The Arabist

The Arabist

By Issandr El Amrani and friends.

Beinin on Egyptian social movements

I had meant to post about these earlier, but the always excellent MERIP published two fine articles on its site recently. I'll post about them separately.

The first, by Stanford Professor Joel Beinin, is about the growing number of strikes by government (and private sector) workers who are opposing the neo-liberal policies of Gamal Mubarak and his cronies, but also looks at other issues such as why the leadership of the Muslim Brotherhood is endorsing Hosni Mubarak for another term, the rise of Al Ghad, and other protest movements that have emerged over the past year. Beinin is a specialist on left-wing movements in Egypt and the Middle East, and the author of the classic on the topic, Workers on the Nile, as well as a book on Egypt's Jewish community, The Dispersion of Egyptian Jewry, and on Iraqi Jews, The last Jews in Baghdad. He's also a frequent target of CampusWatch and similar neo-MacCarthyite organizations for his balanced views on Israel-Palestine (and he grew up in an extremely Zionist family in Brooklyn but saw the light while living in Israel.)

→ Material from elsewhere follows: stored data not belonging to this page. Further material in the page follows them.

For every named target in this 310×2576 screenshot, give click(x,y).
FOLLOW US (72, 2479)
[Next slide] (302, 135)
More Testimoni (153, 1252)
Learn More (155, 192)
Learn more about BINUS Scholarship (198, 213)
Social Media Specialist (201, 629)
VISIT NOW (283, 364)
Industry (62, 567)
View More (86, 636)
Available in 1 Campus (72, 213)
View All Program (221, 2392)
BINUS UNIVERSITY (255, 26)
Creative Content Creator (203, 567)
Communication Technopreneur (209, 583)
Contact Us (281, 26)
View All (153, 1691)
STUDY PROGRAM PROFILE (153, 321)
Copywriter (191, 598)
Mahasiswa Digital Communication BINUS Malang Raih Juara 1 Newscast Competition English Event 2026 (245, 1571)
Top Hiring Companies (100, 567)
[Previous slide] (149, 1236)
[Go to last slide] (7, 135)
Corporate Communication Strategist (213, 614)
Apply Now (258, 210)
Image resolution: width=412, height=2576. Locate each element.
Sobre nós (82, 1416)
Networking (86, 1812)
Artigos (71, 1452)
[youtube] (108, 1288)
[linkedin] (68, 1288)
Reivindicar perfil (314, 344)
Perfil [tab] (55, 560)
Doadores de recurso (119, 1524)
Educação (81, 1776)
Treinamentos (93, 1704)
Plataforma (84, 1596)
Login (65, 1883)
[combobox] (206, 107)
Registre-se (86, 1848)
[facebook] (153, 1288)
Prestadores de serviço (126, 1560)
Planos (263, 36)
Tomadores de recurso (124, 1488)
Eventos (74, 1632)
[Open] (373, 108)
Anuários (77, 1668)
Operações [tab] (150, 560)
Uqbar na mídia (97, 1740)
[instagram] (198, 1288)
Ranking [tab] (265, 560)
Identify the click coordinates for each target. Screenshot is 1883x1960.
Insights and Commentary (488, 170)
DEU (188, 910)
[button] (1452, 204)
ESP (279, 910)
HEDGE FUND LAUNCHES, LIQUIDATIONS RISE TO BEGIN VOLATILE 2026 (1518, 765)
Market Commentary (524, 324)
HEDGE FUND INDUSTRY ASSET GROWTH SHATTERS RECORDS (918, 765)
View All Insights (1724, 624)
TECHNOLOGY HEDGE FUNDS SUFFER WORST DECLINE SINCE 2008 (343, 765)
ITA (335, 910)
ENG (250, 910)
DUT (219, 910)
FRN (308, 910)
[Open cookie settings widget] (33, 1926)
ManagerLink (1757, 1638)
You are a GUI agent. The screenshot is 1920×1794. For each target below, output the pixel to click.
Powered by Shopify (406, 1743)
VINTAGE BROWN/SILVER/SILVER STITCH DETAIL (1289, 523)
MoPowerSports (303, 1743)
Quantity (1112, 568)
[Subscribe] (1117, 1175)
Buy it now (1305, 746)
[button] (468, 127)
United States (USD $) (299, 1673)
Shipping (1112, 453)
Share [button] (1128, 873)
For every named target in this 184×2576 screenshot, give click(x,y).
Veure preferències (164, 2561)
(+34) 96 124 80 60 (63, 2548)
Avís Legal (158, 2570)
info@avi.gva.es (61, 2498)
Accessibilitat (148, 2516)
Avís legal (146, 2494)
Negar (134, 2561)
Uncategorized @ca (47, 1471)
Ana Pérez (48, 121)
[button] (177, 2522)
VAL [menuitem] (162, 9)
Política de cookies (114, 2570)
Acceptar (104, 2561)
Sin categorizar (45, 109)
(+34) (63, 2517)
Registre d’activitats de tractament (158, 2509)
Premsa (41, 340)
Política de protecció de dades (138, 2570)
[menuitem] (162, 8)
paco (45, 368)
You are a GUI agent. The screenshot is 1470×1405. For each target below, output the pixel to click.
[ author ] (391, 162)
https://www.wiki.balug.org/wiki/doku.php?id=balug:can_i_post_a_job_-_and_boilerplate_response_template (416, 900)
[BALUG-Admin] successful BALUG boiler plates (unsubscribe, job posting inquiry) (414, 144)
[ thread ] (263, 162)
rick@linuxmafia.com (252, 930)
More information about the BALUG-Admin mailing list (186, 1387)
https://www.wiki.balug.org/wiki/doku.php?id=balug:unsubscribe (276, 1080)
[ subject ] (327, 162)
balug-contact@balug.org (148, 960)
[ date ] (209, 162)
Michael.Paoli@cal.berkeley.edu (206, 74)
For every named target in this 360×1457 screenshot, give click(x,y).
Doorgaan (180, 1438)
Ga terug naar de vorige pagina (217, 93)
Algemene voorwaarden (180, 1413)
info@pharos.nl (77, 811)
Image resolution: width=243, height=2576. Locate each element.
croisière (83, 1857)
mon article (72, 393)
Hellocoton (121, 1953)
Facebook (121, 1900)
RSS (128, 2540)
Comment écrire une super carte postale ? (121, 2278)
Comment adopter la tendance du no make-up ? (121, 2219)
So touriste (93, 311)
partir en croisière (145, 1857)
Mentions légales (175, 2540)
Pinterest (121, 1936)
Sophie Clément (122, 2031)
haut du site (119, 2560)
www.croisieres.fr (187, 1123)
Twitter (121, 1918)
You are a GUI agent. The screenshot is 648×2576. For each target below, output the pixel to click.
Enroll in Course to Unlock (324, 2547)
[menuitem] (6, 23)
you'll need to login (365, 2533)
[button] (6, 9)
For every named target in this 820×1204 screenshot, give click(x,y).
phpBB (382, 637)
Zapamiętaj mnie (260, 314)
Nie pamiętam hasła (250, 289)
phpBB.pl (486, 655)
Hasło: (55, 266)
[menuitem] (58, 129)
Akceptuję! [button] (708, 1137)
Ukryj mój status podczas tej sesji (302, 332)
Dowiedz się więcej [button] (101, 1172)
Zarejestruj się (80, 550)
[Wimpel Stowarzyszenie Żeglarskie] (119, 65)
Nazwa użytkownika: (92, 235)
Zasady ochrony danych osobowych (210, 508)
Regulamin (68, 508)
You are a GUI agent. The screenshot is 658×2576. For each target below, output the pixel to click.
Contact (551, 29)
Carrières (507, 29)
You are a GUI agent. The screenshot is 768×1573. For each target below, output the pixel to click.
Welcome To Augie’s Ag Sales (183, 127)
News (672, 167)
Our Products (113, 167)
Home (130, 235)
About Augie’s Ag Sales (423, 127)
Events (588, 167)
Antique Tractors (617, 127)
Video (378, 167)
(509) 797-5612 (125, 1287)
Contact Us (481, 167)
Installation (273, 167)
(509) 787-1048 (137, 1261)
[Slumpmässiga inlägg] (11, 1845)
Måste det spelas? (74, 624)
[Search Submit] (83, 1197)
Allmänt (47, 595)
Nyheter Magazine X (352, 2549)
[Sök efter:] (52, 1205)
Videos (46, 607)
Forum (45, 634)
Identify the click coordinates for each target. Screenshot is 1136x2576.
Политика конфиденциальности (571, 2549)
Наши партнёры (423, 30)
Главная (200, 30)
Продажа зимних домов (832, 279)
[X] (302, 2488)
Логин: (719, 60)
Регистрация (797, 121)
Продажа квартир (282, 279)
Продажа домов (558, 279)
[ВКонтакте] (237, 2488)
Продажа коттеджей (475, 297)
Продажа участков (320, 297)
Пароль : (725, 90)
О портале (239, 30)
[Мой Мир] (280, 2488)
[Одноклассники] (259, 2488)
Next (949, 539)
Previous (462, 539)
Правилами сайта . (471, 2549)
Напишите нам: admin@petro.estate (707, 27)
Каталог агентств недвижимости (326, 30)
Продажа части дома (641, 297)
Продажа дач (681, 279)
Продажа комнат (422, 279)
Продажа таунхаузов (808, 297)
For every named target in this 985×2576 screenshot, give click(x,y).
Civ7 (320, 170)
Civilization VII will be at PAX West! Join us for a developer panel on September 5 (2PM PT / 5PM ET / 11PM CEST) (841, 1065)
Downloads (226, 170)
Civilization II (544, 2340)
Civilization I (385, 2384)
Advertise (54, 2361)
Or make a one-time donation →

Beinin's article notes the growth of popular opposition movements in Egypt across different sides of the political spectrum:

Since 1952, no Egyptian head of state has been targeted directly in this manner. A taboo has been broken, and there is no telling where these popular movements may lead.

He concludes:

There is little doubt that Husni Mubarak will win even a relatively free election, assuming that he runs, because the political, media and educational infrastructure for a viable democratic political system does not exist and cannot be installed by September. A similar scenario would likely apply if the father contrived magnanimously to withdraw his name from the race in favor of the son. Consequently, the future of Egyptian politics will not be determined by the amendment of the constitution.

Rather, it will depend on whether these popular political initiatives are capable of building a social movement for change. While such a movement has not yet coalesced, challenges to the regime by human rights activists, workers and other marginalized strata show no sign of abating and are becoming increasingly sharp. Ahmad Sayf al-Islam, the director of the Hisham Mubarak Law Center, assisted Human Rights Watch in its investigation of the al-Arish detentions. At the HRW press conference he accused the government of breaking into his home and stealing his laptop computer for a second time two days earlier. Sayf al-Islam’s exceptionally bold public statement addressed itself to “tyrants, pharaohs of Egypt” and concluded, “the fish starts rotting from the head. Don’t you smell the rot of our fish?”

The most interesting part, about the strikes and resistance to privatization, is an important reflection on how the Egyptian regime is adopting market globalization to ensure it meets approval from Washington and elsewhere, as always at the expense of local people.